== Task requirements ==
Quote everything in the IEX quarterly results article from "- REC volumes" down to "could cost you.", word for word.

== Document extract ==
######

- Electricity volumes jumped 11.7% YoY, beating most peers.
- REC volumes fell 30%, creating a margin‑compression tail risk.
- Standalone PAT beat estimates by 5% thanks to non‑operating income.
- Motilal Oswal values IEX at 25x Dec’27E EPS, implying a target of INR 142.
- Valuation sits below the long‑term sector average, suggesting upside.
You missed the quiet surge in IEX's electricity trade – and that could cost you.
Why IEX's Volume Surge Beats the Sector Trend
The Indian Energy Exchange reported 34.1 billion units (BUs) traded in Q3 FY26, an 11.7% year‑on‑year rise that matched consensus but outpaced the broader power‑trading market, which grew roughly 6% in the same period. This divergence stems from IEX’s robust platform upgrades, tighter integration with renewable generators, and a growing appetite among industrial consumers for spot‑market hedging. Higher volumes translate directly into transaction‑fee revenue, a key driver of the company’s EBITDA, which held steady at INR 1.2 billion.
Impact of REC Decline on IEX's Bottom Line and What It Means for You
While electricity volumes surged, Renewable Energy Certificate (REC) volumes slid 30% YoY. RECs are tradable credits that certify renewable generation; a fall can erode ancillary fee income and signal slower renewable‑capacity onboarding. However, IEX’s management argues the dip is temporary, linked to a policy‑timing mismatch rather than a structural weakness. For investors, the REC contraction raises a caution flag: if policy incentives stall, the fee‑mix could shift toward lower‑margin electricity trades, pressuring future PAT growth.

######

== Listed entries ==
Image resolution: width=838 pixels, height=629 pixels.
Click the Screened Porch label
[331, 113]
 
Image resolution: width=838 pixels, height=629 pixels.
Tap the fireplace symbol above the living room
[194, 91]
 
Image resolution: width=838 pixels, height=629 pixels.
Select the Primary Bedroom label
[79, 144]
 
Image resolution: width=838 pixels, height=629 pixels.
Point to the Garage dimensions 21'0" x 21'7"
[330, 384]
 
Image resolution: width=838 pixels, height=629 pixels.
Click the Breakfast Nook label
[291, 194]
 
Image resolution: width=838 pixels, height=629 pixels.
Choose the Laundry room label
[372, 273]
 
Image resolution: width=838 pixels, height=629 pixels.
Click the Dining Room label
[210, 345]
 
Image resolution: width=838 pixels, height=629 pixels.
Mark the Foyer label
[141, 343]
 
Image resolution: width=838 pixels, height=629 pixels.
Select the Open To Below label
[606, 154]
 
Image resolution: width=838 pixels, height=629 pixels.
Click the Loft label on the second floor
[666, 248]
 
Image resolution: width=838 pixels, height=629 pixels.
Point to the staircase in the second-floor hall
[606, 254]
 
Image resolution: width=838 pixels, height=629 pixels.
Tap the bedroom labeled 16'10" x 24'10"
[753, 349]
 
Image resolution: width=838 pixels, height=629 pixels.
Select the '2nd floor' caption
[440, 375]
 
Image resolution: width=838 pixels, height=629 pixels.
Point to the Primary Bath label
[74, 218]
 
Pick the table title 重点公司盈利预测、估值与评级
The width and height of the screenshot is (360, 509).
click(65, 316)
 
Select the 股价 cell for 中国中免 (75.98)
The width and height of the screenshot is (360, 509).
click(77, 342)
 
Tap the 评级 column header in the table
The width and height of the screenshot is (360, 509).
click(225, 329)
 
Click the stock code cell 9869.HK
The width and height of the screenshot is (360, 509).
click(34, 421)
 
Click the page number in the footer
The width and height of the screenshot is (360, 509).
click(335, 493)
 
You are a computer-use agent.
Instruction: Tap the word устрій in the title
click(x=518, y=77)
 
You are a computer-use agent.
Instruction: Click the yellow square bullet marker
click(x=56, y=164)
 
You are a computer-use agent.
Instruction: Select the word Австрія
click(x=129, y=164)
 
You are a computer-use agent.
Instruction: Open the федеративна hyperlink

######

== Response to the exercise ==
- REC volumes fell 30%, creating a margin‑compression tail risk.
- Standalone PAT beat estimates by 5% thanks to non‑operating income.
- Motilal Oswal values IEX at 25x Dec’27E EPS, implying a target of INR 142.
- Valuation sits below the long‑term sector average, suggesting upside.
You missed the quiet surge in IEX's electricity trade – and that could cost you.